*DOCUMENT TEXT*:

----------

🤖 AI Summary
In code review, pull request (PR)–embedded links are frequently overlooked by automated tools, leading to contextual gaps and increased cognitive load. This paper introduces the first large language model (LLM)–based approach for generating intelligent previews of PR-embedded links, integrating PR metadata (title, description, comments) with linked content to produce context-aware summaries. Automatic evaluation using BLEU, BERTScore, and compression ratio shows that context-aware generation significantly outperforms baseline methods. However, a user study reveals developers’ preference for concise, context-agnostic summaries—highlighting a critical misalignment between automatic metrics and real-world usability. Key contributions include: (1) the first LLM-based preview framework specifically designed for PR-embedded links; (2) a systematic analysis of context modeling and empirical comparison across variants; and (3) an open-source implementation and accompanying demonstration video.

----------

*SOURCE MATERIAL*:
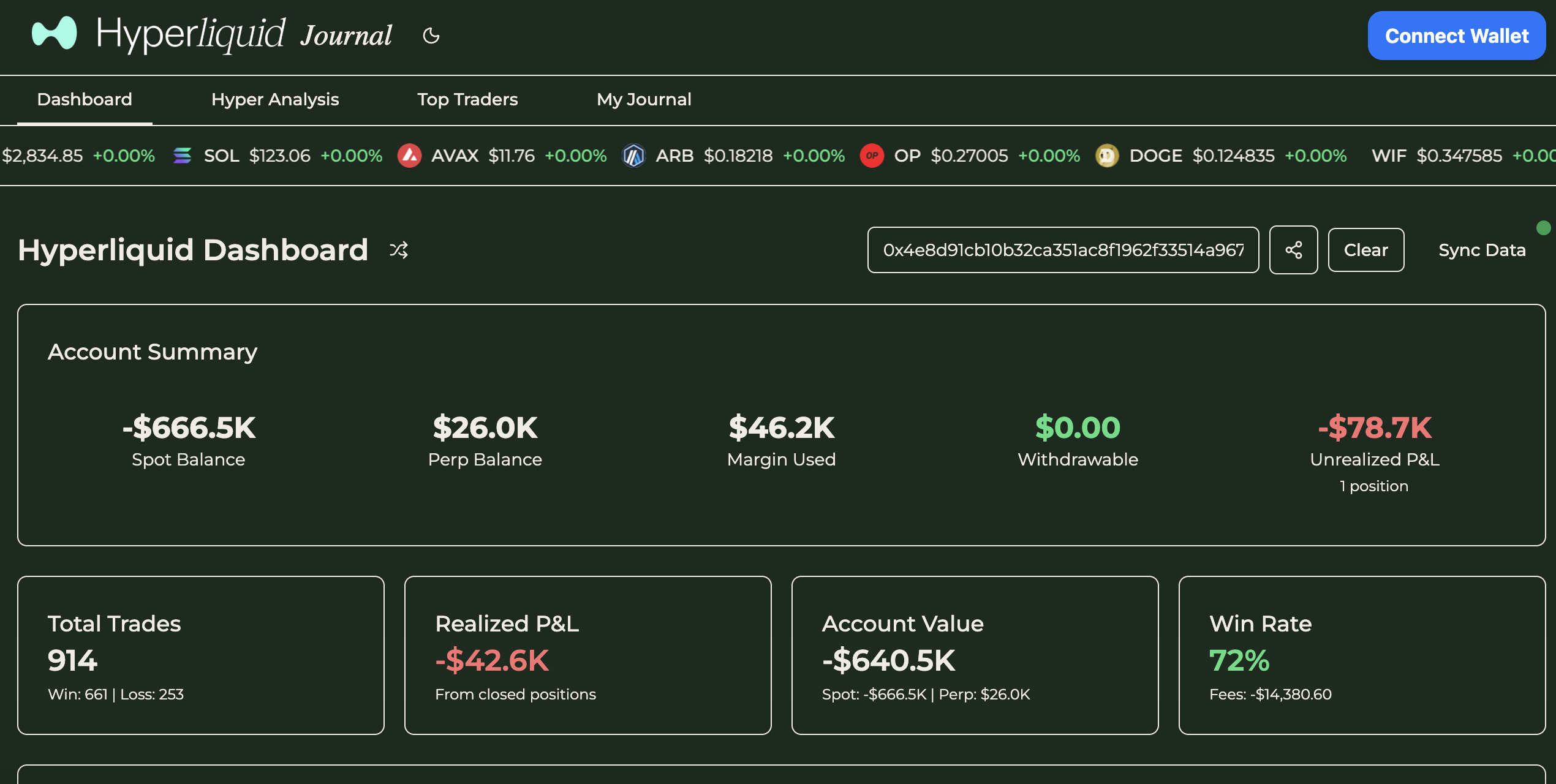Image resolution: width=1556 pixels, height=784 pixels.
Task: Open the Top Traders tab
Action: coord(467,99)
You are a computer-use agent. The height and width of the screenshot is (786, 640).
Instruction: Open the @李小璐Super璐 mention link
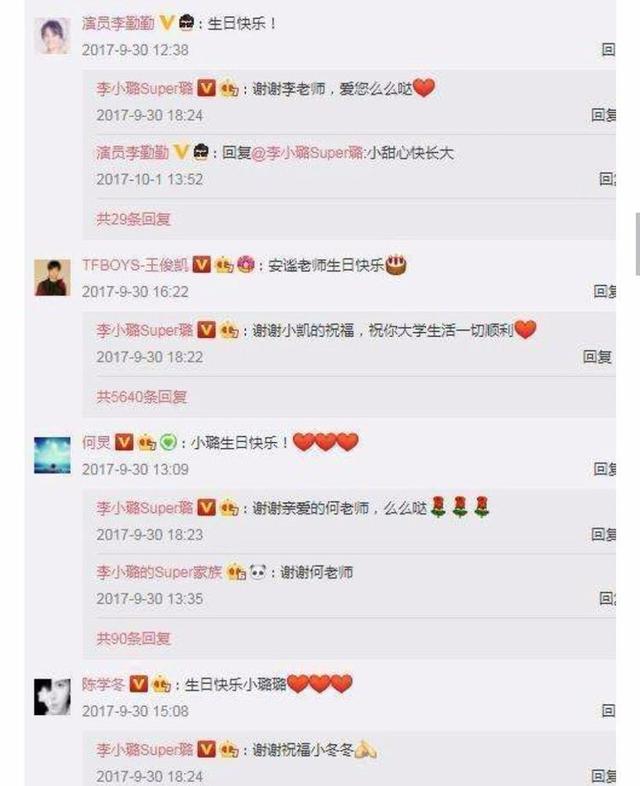pyautogui.click(x=307, y=153)
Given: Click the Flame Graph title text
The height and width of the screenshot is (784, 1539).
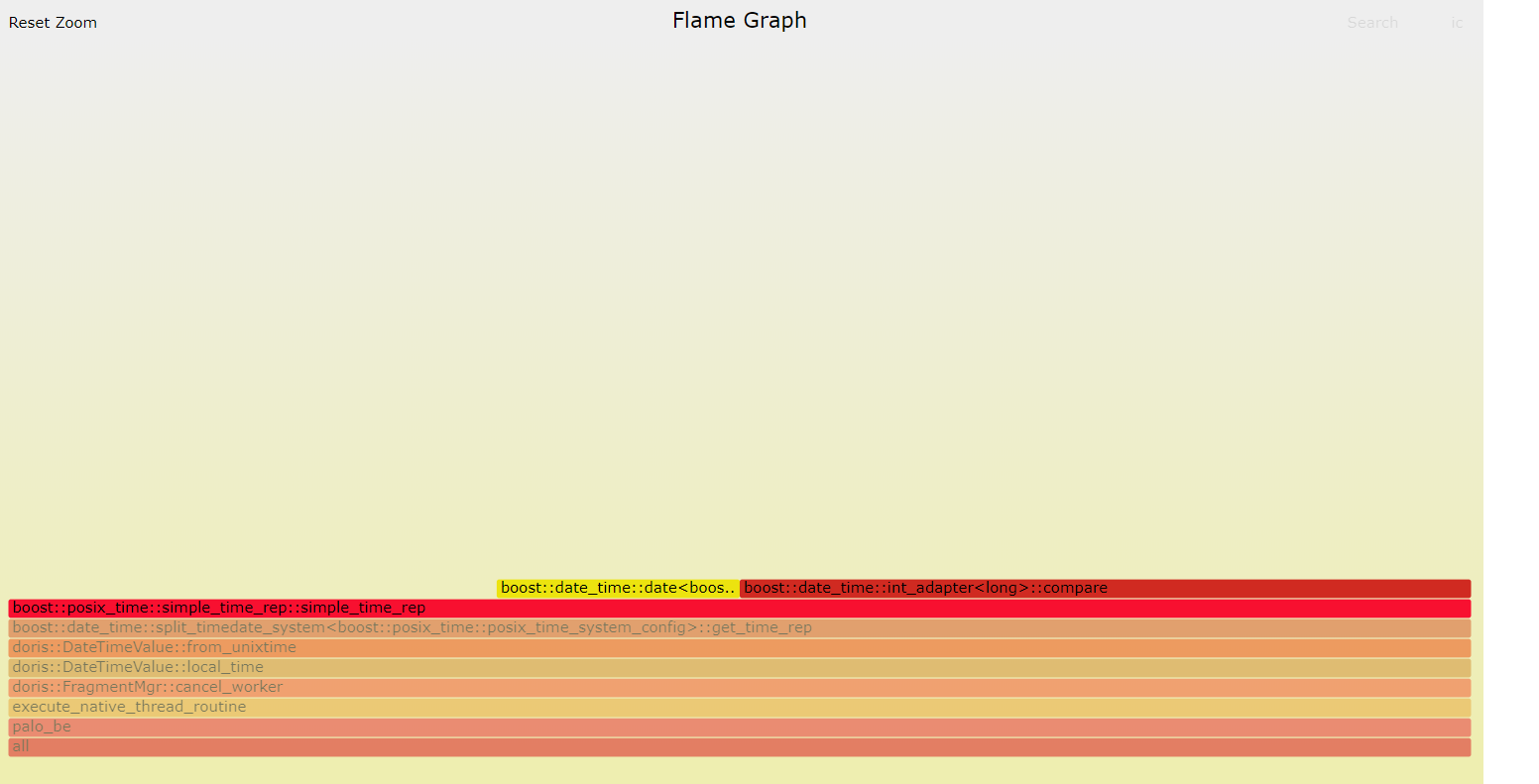Looking at the screenshot, I should click(x=740, y=21).
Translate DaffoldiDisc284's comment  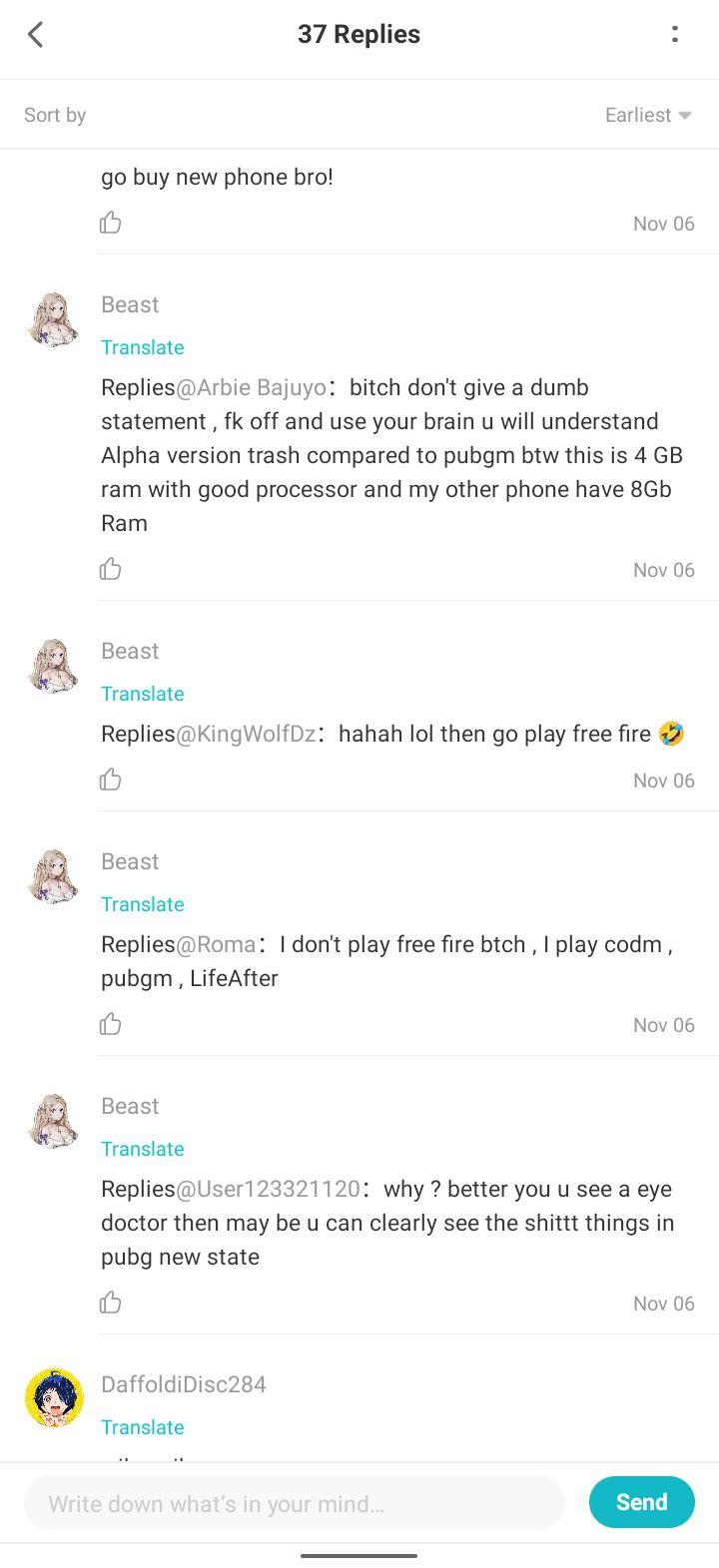point(143,1427)
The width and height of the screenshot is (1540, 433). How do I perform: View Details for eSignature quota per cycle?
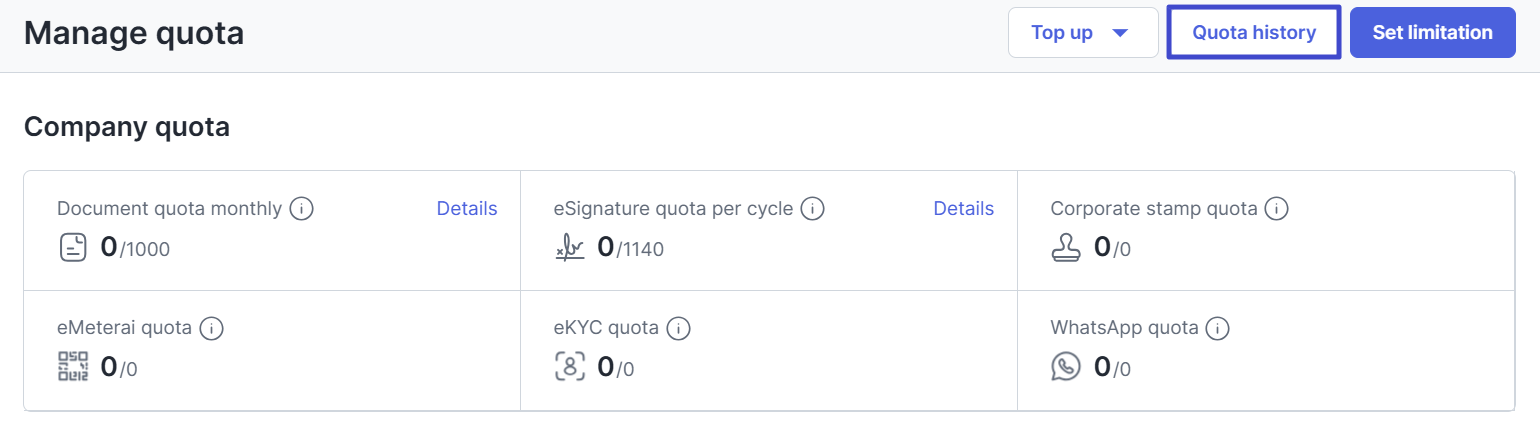tap(964, 208)
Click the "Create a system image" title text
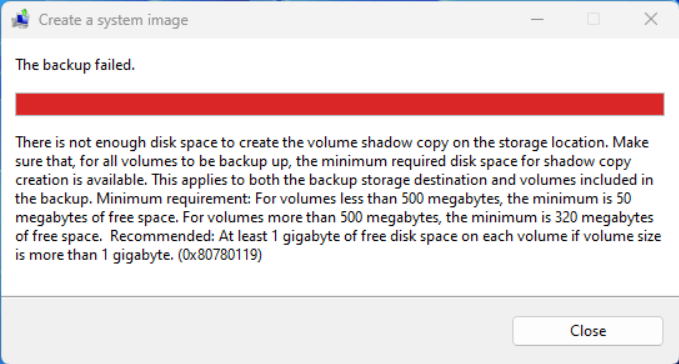 [113, 20]
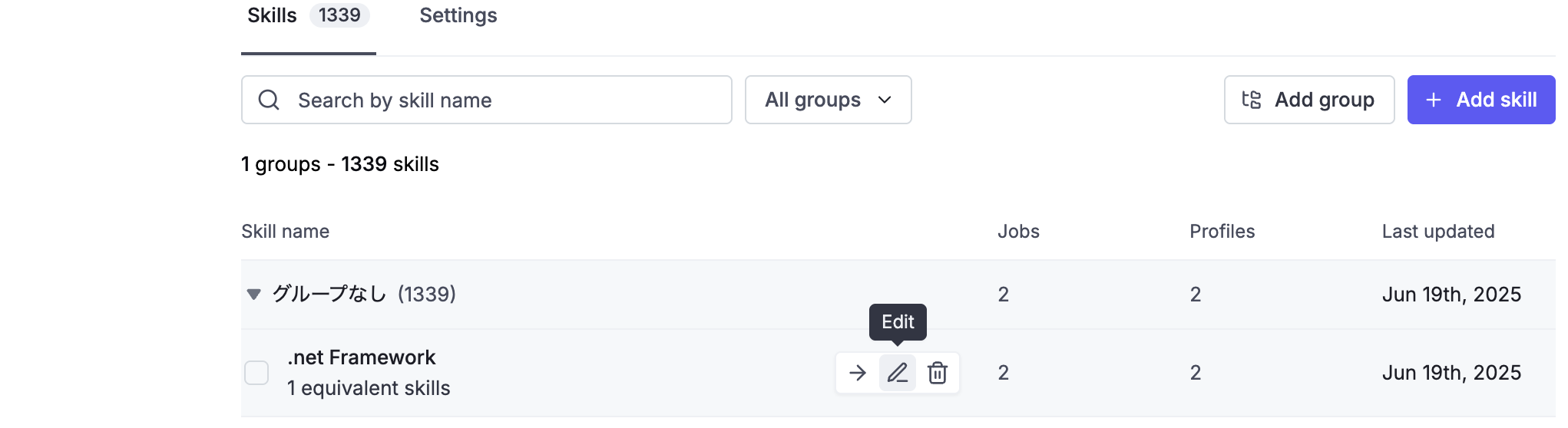1568x428 pixels.
Task: Click the グループなし (1339) group row label
Action: (x=364, y=294)
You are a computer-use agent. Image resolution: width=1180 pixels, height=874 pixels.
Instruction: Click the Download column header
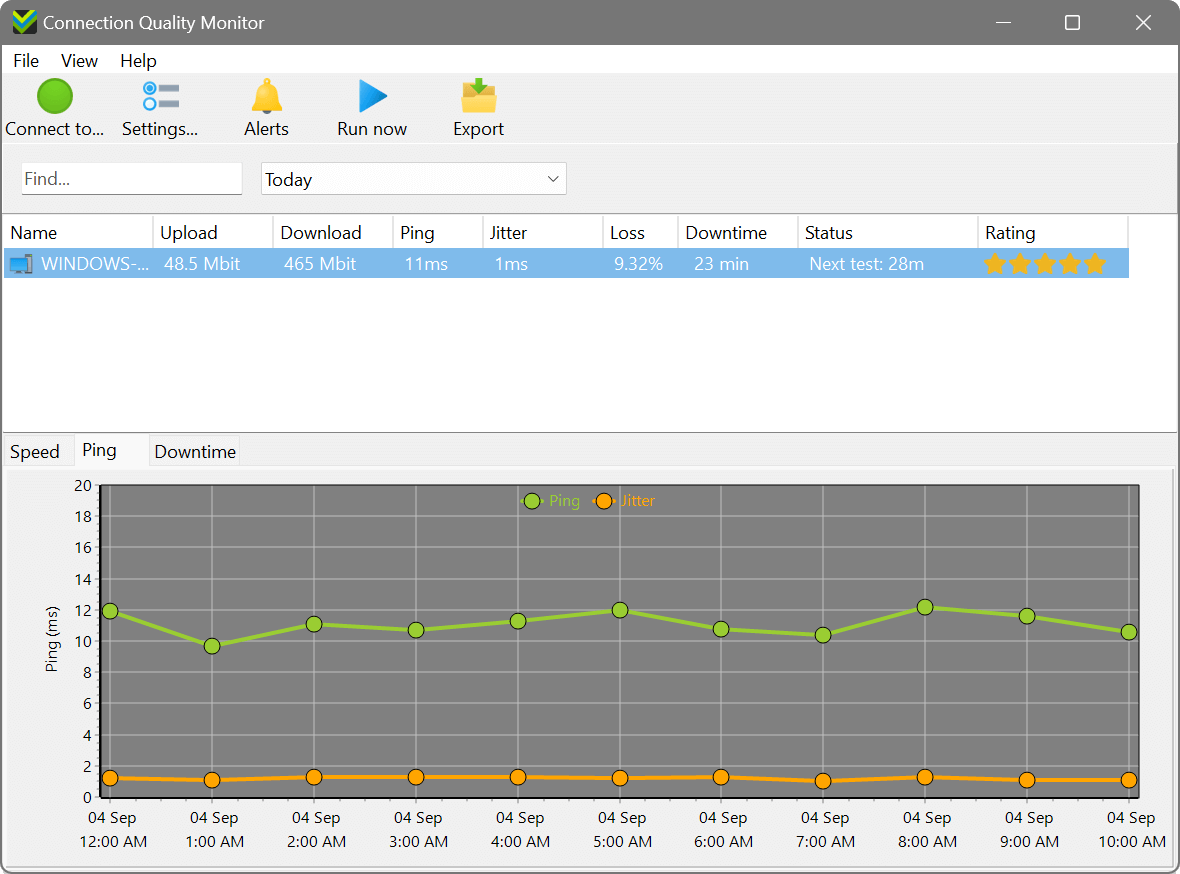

----------

*USING THE INFORMATION*:
a. Based on the summary on PR link previews, decide whether each statement agrees with it: (i) the approach combines PR metadata with linked content; (ii) developers in the user study preferred context-aware summaries; (iii) the implementation is kept proprietary. Give yes or no for each, quoting the deciding words.
b. Continue the summary on PR link previews from where it stops.
The data that comes after the summary on PR link previews was taken from a different source.

*OUTPUTS IN ORDER*:
a.
(i) Yes: "integrating PR metadata (title, description, comments) with linked content"
(ii) No: "a user study reveals developers’ preference for concise, context-agnostic summaries"
(iii) No: "an open-source implementation and accompanying demonstration video"

b.
📝 Abstract
Code review is a key practice in software engineering, where developers evaluate code changes to ensure quality and maintainability. Links to issues and external resources are often included in Pull Requests (PRs) to provide additional context, yet they are typically discarded in automated tasks such as PR summarization and code review comment generation. This limits the richness of information available to reviewers and increases cognitive load by forcing context-switching. To address this gap, we present AILINKPREVIEWER, a tool that leverages Large Language Models (LLMs) to generate previews of links in PRs using PR metadata, including titles, descriptions, comments, and link body content. We analyzed 50 engineered GitHub repositories and compared three approaches: Contextual LLM summaries, Non-Contextual LLM summaries, and Metadata-based previews. The results in metrics such as BLEU, BERTScore, and compression ratio show that contextual summaries consistently outperform other methods. However, in a user study with seven participants, most preferred non-contextual summaries, suggesting a trade-off between metric performance and perceived usability. These findings demonstrate the potential of LLM-powered link previews to enhance code review efficiency and to provide richer context for developers and automation in software engineering. The video demo is available at https://www.youtube.com/watch?v=h2qH4RtrB3E, and the tool and its source code can be found at https://github.com/c4rtune/AILinkPreviewer.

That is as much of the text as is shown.